Written exercise | From the article on the Arizona voting ruling, extract the passage that starts at the words "In 1982, Congress" and stops after "to voting rules.", copying it word for word.

The court also upheld a second provision that makes it a crime for anyone other than family members or postal workers to deliver a mail ballot, a rule that has a significant impact on tribal reservations.

By a 6-3 vote, the justices held the state’s election laws do not violate the Voting Rights Act and its ban on rules that have a discriminatory impact based on race or ethnicity.

The decision overturned a ruling by the 9th Circuit Court of Appeals, which said last year that Arizona discarded far more ballots than any state in the nation by shifting its precincts often and by canceling all votes cast in the wrong place. In nearly all cases, these “out of precinct” voters were legally entitled to vote for a candidate for U.S. senator, U.S. representative, governor or president who appeared on the ballot.

The ruling is a victory for the Arizona Republican Party, which defended the state’s rules, and a defeat for the Democratic National Committee, which sued to seek to have them declared discriminatory and illegal.

In its defense, Arizona argued that half the states have laws that require voters to cast their ballots in the right precinct. California is not among them.

The Arizona case took on major importance this year because it comes amid a partisan national battle over voting rights and election rules — and because the Supreme Court has said remarkably little to clarify when state election rules become so strict they may interfere with the right to vote.

Eight years ago, the conservative justices in a 5-4 opinion threw out the part of the Voting Rights Act of 1965 that imposed federal oversight on the Southern states with a history of discriminating against Black or Latino voters. Arizona was among them.

After that ruling in Shelby County vs. Holder, states from Georgia to Texas and Arizona were free to adopt new election rules without preapproval from the Justice Department in Washington.

They could still face discrimination suits under Section 2 of the Voting Rights Act, which applies nationwide. But exactly what constitutes discrimination under the law has been unclear.

In 1982, Congress amended the law with a bipartisan compromise to say it does more than forbid intentionally racist rules. Rather, the law also forbids states and localities from imposing any voting rule or procedure which “results in a denial or abridgment of the right…to vote on account of race.”

In recent decades, this part of the law has been used to challenge state election maps whose districts were drawn in a way that made it hard for Black or Latino candidates to be elected. But the Supreme Court had not spoken on how the law applies to voting rules.

The Democratic National Committee sued over the two Arizona provisions that it said resulted in discrimination. Their lawyers alleged the “wrong precinct” rule resulted in discrimination against Latino voters in the Phoenix area who moved more often. In some areas, more than 40% of the voters had their precinct changed in the two years between elections.

Given information |
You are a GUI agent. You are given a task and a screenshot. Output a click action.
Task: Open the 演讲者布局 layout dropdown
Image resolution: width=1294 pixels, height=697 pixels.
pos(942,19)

Result of this task |
In 1982, Congress amended the law with a bipartisan compromise to say it does more than forbid intentionally racist rules. Rather, the law also forbids states and localities from imposing any voting rule or procedure which “results in a denial or abridgment of the right…to vote on account of race.”

In recent decades, this part of the law has been used to challenge state election maps whose districts were drawn in a way that made it hard for Black or Latino candidates to be elected. But the Supreme Court had not spoken on how the law applies to voting rules.